Los restos cerámicos que visualizamos y colectamos, casi no tienen color, son de tonos grises, marrones, rojos, y naranja, en diferentes tonalidades. Sin embargo la abundancia, diversidad de formas, y variedad de los elementos utilizados en su fabricación, en algo ayudará a reconstruir la prehistoria de nuestro país, y mucho dirá a los expertos respecto al pueblo que acumuló ese “conchero” al que merecidamente hemos bautizamos con el nombre de “Campeche”.

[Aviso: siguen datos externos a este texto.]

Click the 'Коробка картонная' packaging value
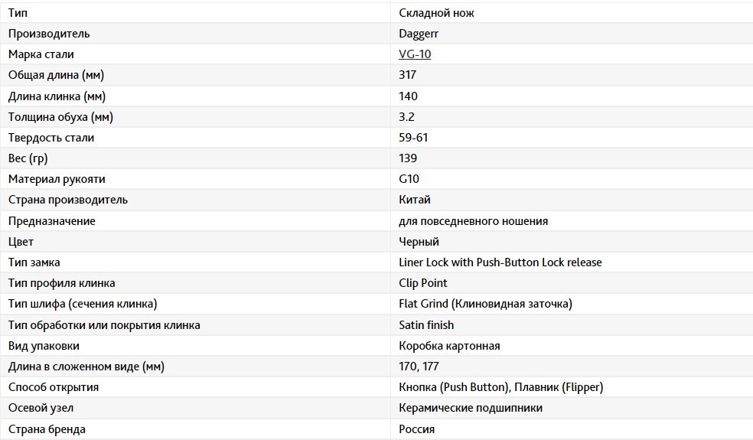Viewport: 753px width, 440px height. 449,346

En la segunda visita de nuestro grupo explorador, acompañados de los esposos Bello (de Funda Patrimonio), y mi pequeño hijo Rommel Aser. Tuvimos oportunidad de disfrutar del efecto de la luz de oro que con los primeros rayos del sol, peina y acaricia la superficie del glacis, resaltando los objetos grises y ocres. Entonces por doquier, rodeadas de las ahora pálidas conchas, resaltados por la suave y horizontal luminosidad y separados de la superficie polvorienta (como flotando), aparece una miríada de material aflorado: restos de vasijas y otros “corotos” indígenas, algunos de ellos con trazas de pinturas negras y coloradas, con apliques y accesorios, bases y cuellos de vasijas, restos de “aripos”, y otros de muchas formas (la mayoría ajenas a mi entendimiento). La acción humana neolítica presente y protagónica: trazas de carbón vegetal, restos ahumados al fuego, vértebras de pescados, y algunos artefactos de conchas de botuto. En general vestigios de una técnica de alfarería tosca y sencilla, con decoración a base de tonos oscuros y apliques en forma de volcancito en la superficie o perforaciones en sus bordes. Con una o ambas caras bien pulida, de granos finos que fluctúan hasta un máximo de 1 o 1,5 mm , las capas exteriores diferentes a las del centro, tanto en color como en textura y en la naturaleza de sus granos, y desengrasantes añadidos.
¿Quiénes fueron?, ¿cómo vivieron?, ¿cuándo se establecieron allí, y por cuánto tiempo habitaron ese lugar?, ¿de dónde vinieron?, ¿con quiénes comercializaban?, ¿cuál es el aporte de su existencia a nuestras cultura?, estas y otras muchas interrogante es el reto que deben responder los expertos. ¿Será que podemos preservar lo que queda del yacimiento, para que pueda ser estudiado en profundidad por quienes corresponda?.
Las primeras alegrías por la visita a tan prístino e interesante sitio, se desvanecen cuando en la mesa de trabajo, observo y detallo las fotografías aéreas e imágenes satelitales del lugar. Pronto tomo conciencia de que la monotonía solo es producto de la acción urbanizadora moderna, que eliminó las antiguas terrazas y los barrancones que habitaban los primeros pobladores, borrando sus caminos y casi toda los vestigios de su presencia. De acuerdo a las observaciones superficiales (sobre área inferior a los cinco mil metros cuadrados), solo nos queda: el conchero, y los testimonios fotográficos aéreos; y la esperanza que trabajos arqueológico futuro, revelen los secretos del material no aflorado.
Por ahora sólo podemos compartir e informar, que en las inmediaciones del aeropuerto de Cumaná, existió una comunidad indígena precolombina, que nos legó un patrimonio arqueológico que debemos rescatar y preservar; mientras tanto preparamos el informe técnico que debe reportar este descubrimiento.